SALT - Sunday, 18 Tammuz 5779 - July 21, 2019

  • Rav David Silverberg
This week's SALT shiurim are dedicated in memory of my grandfather
Rav Yehuda Leib Silverberg z"l, whose yahrzeit is
Thursday 22 Tamuz, July 25
Yesterday, we noted several different approaches that were taken to explain a pair of verses in Parashat Matot (31:49-50) which tell of the generals’ report to Moshe after the successful battle they led against the nation of Midyan.  The generals first informed Moshe that they counted all their men and discovered that not a single soldier fell in battle.  Then, they expressed their wish to donate the gold jewelry which they had seized from the Midyanites.  It is unclear from the text whether these are two separate, unrelated statements made by the generals, or if they are somehow connected.
An especially creative explanation of these verses is offered by Rav Shlomo Kluger, in his Imrei Shefer.  He suggests that the generals expressed to Moshe how they invested great effort to look after the troops under their charge, to ensure that the battle was conducted properly and without casualties.  The generals’ constant, careful attention paid to the soldiers resulted in a degree of neglect of their own characters, their own growth and their own conduct.  And so they felt it appropriate to make a donation to the Mishkan, to “atone” for the period of time during which they may have failed to pay as close attention to their characters and their souls as they should have, due to their preoccupation with their obligations towards their men.
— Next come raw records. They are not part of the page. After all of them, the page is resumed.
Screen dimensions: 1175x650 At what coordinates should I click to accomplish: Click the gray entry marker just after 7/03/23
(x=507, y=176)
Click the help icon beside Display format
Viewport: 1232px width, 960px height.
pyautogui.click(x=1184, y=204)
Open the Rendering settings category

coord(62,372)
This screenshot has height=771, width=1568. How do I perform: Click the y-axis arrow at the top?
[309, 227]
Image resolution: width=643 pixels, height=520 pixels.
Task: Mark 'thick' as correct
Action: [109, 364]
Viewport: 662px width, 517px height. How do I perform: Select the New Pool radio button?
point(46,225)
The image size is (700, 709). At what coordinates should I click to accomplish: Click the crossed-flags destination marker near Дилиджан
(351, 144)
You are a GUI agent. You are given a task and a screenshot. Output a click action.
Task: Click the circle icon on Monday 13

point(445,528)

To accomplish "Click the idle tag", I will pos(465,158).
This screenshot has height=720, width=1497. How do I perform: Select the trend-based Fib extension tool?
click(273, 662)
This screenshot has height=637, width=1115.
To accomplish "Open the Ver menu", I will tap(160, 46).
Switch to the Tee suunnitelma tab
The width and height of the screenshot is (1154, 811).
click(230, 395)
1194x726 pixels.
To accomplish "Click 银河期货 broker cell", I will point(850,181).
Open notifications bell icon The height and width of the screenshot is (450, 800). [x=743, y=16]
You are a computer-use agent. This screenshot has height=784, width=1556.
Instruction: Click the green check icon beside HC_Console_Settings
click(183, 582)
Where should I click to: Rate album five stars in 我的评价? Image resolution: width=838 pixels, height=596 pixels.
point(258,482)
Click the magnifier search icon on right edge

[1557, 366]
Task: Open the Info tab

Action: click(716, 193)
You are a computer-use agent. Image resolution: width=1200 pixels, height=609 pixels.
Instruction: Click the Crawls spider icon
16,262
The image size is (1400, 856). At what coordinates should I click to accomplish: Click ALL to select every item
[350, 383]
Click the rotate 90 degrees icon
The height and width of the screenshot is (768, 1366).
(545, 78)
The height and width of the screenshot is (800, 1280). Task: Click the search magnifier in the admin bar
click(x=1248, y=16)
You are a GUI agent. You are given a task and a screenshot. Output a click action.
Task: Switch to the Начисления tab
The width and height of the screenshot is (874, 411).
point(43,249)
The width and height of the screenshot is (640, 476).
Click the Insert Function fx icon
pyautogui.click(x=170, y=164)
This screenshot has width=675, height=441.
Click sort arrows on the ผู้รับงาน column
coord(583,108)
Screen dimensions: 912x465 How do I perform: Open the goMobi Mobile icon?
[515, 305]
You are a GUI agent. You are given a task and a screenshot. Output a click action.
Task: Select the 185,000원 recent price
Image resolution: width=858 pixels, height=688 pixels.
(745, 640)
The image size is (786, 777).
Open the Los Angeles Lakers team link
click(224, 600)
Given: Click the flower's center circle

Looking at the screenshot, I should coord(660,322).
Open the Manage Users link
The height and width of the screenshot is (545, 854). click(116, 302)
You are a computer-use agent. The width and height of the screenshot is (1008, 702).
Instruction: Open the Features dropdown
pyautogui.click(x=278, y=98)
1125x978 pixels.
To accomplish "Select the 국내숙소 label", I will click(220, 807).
Rav Shlomo Kluger’s insight was likely intended less as an actual interpretation of the verses than as an observation into the challenge entailed in caring for our own spiritual wellbeing while intensively caring for the needs and concerns of others.  This message was perhaps directed towards rabbis and other leaders who devotedly tend to their flocks, working to assist, guide and uplift their communities, over the course of which they are prone to overlook their own process of growth.  But more generally, this applies as well to those tending to children or working for important causes.  When we focus a great deal of attention and devote a great deal of time looking after the needs of others, we can easily lose sight of our own, personal religious responsibilities. Rav Kluger alerts us to the need to try, as much as possible, not to neglect our own spiritual needs even while we care for the needs of others, to remember that we must always strive to advance ourselves even as we work to help other people advance.